Metabolism/Excretion. Benzyl alcohol is oxidized by ADH. Winer (331) reports the activity of ADH on benzyl alcohol to be slighthly less than on ethanol. Von Wartburg (230) reports benzyl alcohol to be approximately one-half as active as ethanol in reaction with ADH and to have affinity to ADH roughly equal to that of isopropyl and butyl alcohols. The animal organism readily oxidizes benzyl alcohol to benzoic acid, which, after conjugating with glycine is rapidly eliminated as hippuric acid in the urine. Rabbits given 1 g of benzyl alcohol subcutaneously eliminated 300 to 400 mg of hippuric acid within the following 24 hr (463). Within 6 hr after the oral administration of 0.40 g benzyl alcohol/kg of body weight, rabbits eliminated 65.7 percent of the dose as hippuric acid in the urine (464). Chief metabolic products are benzoic and hippuric acids. Metabolites identified in the urine of rabbits given an oral dose of 0.25 g/kg benzyl alcohol are given in the following tabulation: (465)

 

 

 Metabolite

Percent of Dose

 Range (No. of Experiments)

  1. Mercapturic acid

 0 -4 (326)

  2. Glycine conjugate

74 

 71 -76 (111)

  3. Copper reducing material (as glucuronic acid)

 4 -15 (111)

  4. Glucosiduronic acid

14 

 6 - 23 (111) 

  5. Ethereal sulfate

 0 (452)

  6. Ether-soluble acid

84 

 80 -90 (111)

 

TK data in humans

Metabolism/Excretion.

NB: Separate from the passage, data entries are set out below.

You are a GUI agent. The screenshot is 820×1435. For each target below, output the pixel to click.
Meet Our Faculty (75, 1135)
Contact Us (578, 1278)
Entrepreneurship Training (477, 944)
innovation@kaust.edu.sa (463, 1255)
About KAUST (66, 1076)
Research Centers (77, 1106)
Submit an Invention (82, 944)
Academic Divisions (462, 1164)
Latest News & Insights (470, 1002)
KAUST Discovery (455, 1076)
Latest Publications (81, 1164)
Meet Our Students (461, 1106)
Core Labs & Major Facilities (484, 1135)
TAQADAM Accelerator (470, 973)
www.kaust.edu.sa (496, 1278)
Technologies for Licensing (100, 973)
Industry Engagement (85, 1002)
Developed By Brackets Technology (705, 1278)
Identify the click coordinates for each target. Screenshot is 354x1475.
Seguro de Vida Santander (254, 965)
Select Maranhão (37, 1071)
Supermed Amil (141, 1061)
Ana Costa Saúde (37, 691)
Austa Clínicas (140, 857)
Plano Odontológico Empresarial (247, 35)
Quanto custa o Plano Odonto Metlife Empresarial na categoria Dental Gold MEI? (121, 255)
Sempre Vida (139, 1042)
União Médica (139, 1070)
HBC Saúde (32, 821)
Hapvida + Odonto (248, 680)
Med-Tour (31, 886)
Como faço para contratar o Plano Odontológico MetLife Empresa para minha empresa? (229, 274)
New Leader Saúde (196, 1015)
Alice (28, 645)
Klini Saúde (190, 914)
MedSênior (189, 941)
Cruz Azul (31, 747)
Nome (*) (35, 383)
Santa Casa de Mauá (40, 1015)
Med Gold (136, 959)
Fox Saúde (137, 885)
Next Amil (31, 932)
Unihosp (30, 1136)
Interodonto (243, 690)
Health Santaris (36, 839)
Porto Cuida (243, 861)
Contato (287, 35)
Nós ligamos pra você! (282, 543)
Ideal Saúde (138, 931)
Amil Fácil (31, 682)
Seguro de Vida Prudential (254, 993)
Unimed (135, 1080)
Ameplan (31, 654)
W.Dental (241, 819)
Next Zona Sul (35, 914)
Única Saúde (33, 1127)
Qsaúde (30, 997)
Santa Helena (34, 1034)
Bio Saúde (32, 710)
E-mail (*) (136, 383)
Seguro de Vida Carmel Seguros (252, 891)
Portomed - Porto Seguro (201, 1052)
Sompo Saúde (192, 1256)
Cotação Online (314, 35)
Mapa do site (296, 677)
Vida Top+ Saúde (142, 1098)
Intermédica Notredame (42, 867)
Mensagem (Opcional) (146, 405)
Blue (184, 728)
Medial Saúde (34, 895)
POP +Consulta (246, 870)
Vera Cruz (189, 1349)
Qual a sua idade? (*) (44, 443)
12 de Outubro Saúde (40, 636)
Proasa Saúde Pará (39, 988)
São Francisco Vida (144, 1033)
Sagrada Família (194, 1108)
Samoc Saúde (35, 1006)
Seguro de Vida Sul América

Humans readily oxidize benzyl alcohol to benzoic acid, which, after conjugation with glycine, is rapidly eliminated as hippuric acid in the urine. Within 6 hr after taking 1.5 g of benzyl alcohol orally, human subjects eliminated 75 to 85 percent of the dose in the urine as hippuric acid (467).

456: E.T Kimura, T.D. Darby, R.A. Krause, and H.D. Brondyk, Toxicol. Appl. Pharmacol., 18(1), 60 (1971).

331: A.D. Winer, Acta Chem. Scand. 12, 1695 (1958), Cited by R. Derache, Int. Encycl. Pharmacol. Ther., 20, 507 (1970).

230: J. Von Wartburg, "The Metabolism of Alcohol in Normals and Alcoholics: Enzymes", Chapter 2 in B. Kissin, Eds., The Biology of Alcoholism, Vol. 1, Plenum, New York, 1971, pp. 63-91.

463: J.A. Stekol, J. Biol. Chem., 128, 199 (1939).

464: S.L Diack and H.B. Lewis,)J. Biol. Chem., 77, 89 (1928).

465: H.G. Bray, S.P. James, and W.V. Thorpe, Biochem. J., 70, 570 (1958).

467: I. Snapper, A. Grunbaum, and S. Sturkop, Biochem. Z., 155, 163 (1925)

Applicant's summary and conclusion

Conclusions:
From the available data it is concluded that it is unlikely that Benzyl alcohol causes genetic effects or has an effect on male or female fertility and has no bioaccumulation potential.